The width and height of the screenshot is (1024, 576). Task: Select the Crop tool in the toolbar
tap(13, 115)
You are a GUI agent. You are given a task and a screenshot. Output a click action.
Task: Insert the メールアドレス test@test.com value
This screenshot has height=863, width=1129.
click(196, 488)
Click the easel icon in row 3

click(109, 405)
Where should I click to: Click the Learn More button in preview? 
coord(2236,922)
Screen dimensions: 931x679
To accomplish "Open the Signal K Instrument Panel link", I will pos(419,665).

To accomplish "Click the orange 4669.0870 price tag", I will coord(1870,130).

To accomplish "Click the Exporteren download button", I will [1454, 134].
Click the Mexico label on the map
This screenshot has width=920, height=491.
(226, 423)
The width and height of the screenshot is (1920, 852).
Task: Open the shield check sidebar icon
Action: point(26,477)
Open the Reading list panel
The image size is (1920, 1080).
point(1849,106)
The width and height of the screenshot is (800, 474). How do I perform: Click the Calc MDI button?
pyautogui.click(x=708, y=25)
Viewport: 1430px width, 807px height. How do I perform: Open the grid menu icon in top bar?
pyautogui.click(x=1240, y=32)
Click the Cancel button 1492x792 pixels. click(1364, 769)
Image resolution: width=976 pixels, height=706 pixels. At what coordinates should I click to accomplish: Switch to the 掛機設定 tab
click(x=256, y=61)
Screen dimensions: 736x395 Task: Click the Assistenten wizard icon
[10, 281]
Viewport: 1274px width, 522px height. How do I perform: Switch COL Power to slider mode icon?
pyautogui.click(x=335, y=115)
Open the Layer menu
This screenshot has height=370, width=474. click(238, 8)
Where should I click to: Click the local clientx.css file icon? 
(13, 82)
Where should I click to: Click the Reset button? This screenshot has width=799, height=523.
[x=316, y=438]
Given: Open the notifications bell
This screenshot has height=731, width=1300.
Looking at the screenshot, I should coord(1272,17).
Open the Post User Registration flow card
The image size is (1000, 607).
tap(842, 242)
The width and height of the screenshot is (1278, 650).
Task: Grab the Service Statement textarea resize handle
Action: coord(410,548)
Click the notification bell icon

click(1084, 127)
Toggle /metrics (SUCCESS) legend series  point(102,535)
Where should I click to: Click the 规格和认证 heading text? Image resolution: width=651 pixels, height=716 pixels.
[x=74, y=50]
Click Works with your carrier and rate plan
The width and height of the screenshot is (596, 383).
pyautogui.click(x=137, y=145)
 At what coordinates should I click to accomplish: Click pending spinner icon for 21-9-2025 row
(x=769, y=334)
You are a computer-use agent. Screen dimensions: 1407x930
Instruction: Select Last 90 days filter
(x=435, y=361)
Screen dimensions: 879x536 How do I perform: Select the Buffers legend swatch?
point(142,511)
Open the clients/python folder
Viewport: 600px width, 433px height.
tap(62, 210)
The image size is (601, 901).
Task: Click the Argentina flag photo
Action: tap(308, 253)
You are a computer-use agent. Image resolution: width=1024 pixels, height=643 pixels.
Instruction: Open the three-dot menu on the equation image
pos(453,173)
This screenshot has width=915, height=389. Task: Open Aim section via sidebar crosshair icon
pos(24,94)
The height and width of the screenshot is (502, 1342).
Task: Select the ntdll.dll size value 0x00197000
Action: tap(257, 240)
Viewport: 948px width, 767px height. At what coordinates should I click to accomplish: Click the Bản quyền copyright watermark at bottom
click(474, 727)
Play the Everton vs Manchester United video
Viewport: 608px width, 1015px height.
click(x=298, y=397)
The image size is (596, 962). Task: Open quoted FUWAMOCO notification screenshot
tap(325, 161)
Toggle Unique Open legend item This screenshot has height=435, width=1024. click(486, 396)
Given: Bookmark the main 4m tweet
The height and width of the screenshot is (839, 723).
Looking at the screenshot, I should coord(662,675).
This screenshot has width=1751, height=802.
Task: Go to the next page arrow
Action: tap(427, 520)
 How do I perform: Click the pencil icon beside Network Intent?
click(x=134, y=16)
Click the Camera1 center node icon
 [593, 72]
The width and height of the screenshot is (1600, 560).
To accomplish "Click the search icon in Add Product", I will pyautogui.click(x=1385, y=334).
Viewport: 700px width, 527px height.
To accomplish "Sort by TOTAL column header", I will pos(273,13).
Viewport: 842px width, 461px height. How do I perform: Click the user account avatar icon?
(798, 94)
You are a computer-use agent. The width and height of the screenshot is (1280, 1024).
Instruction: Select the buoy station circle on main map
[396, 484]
══════════
TASK ITEM: Quote the listing above from its first line to the line with "Screen dimensions: 931x679", inclusive, and add nothing.

EXPECTED OUTPUT:
The width and height of the screenshot is (1024, 576). Task: Select the Crop tool in the toolbar
tap(13, 115)
You are a GUI agent. You are given a task and a screenshot. Output a click action.
Task: Insert the メールアドレス test@test.com value
This screenshot has height=863, width=1129.
click(196, 488)
Click the easel icon in row 3

click(109, 405)
Where should I click to: Click the Learn More button in preview? 
coord(2236,922)
Screen dimensions: 931x679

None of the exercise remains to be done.